I glance up. “About what?”
“About him. About what he became.” His eyes flick to mine. “About the rumor he built around himself.”
“What rumor?”
His eyes remain on the cup in his hand. “Bane, Bane, every mouth knows his name …”
My breath catches in my throat. It’s not possible.
“I thought that was just stupid stuff kids did.”
He shakes his head. “I know it was Adam behind it. And this song—this name—it isn’t random. It isn’t meaningless.” His voice drops. “He wiped out an entire rival fraternity. Alone.”
“Alone.” The word doesn’t register right away. “You mean like …” I hesitate, searching for something that makes sense. “Like that movie about the man who killed everyone with a pencil?”
He doesn’t smile. “Adam did it with his hands.”
I let out a long exhale and lower my eyes, pretending I can’t believe it, while in fact I do.
I know what he is.
He’s a killer, and I don’t get to soften that. I don’t get to pretend it’s a rumor, a story, or something exaggerated by people who wanted a monster to point at.
He killed them, sure.
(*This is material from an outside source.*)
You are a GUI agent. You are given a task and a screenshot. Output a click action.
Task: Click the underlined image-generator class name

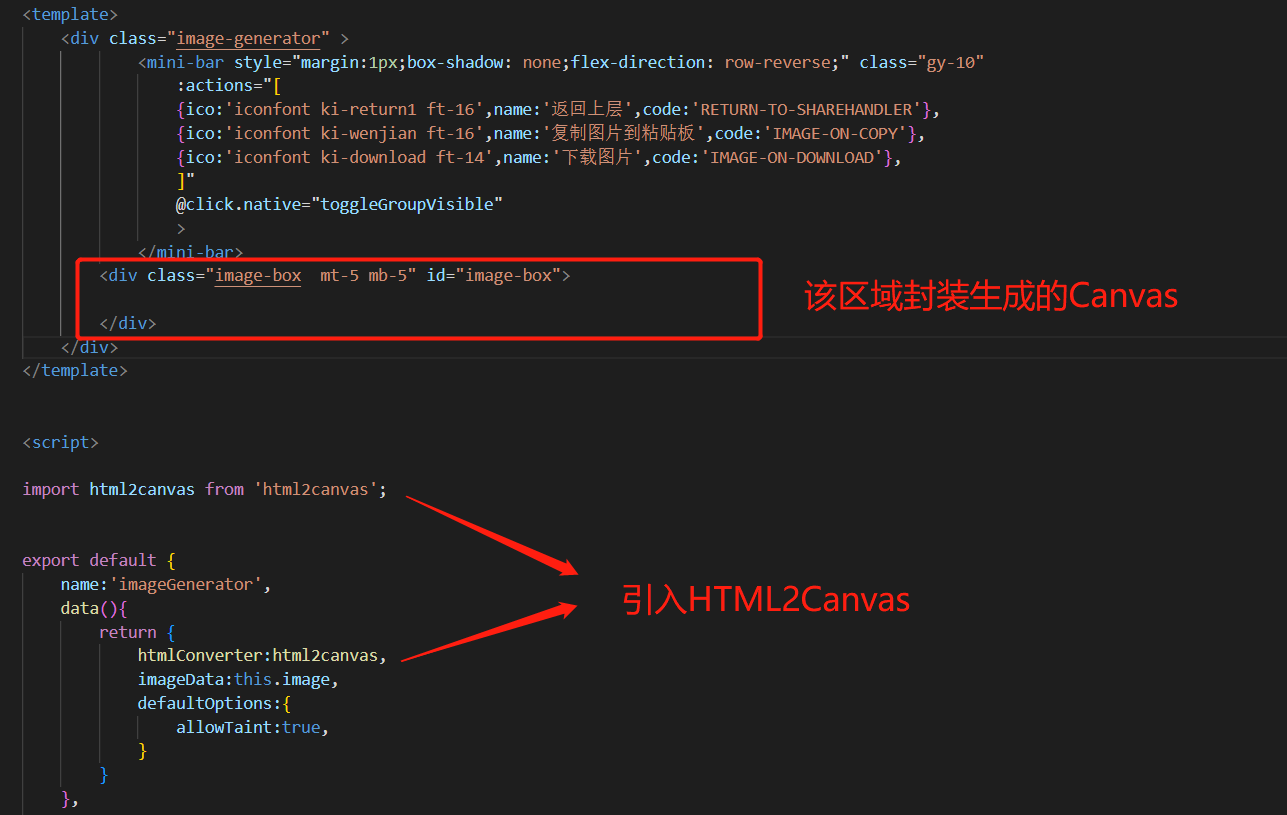[248, 38]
Hell, he killed my mother.
The worst part is that I understand it. Not why or fully, but the fact of it doesn’t shock me the way it should.
This is who Adam is. Or at least part of who he is.
And still, when I think of him, that’s not what comes first.
I think of the way he watches me, or when he measures the room for threats. The way his voice drops when he talks to me. The way he stays.
I should be repulsed, I know. I should pull away before this corrodes something inside me.
Instead, I feel torn in half.
Because the man who kills is the same man who protects. The same hands. The same restraint. The same silence.
And knowing what those hands have done doesn’t make me want to run. It makes my chest tighten with something close to fear, and something dangerously close to wanting. Something familiar.
I hate that I don’t know where the line is anymore.
I hate that I’m standing on it, balancing, telling myself I’m still in control.
Adam is a killer.
I know that.
And I don’t know what it says about me that I still want him anyway.
I still believe he’s the asshole I thought he was in the beginning. He still pisses me off more than I dare to admit, with his cunning smirks and spiteful attitude. Yet I still see the man I thought he was when I first saw him.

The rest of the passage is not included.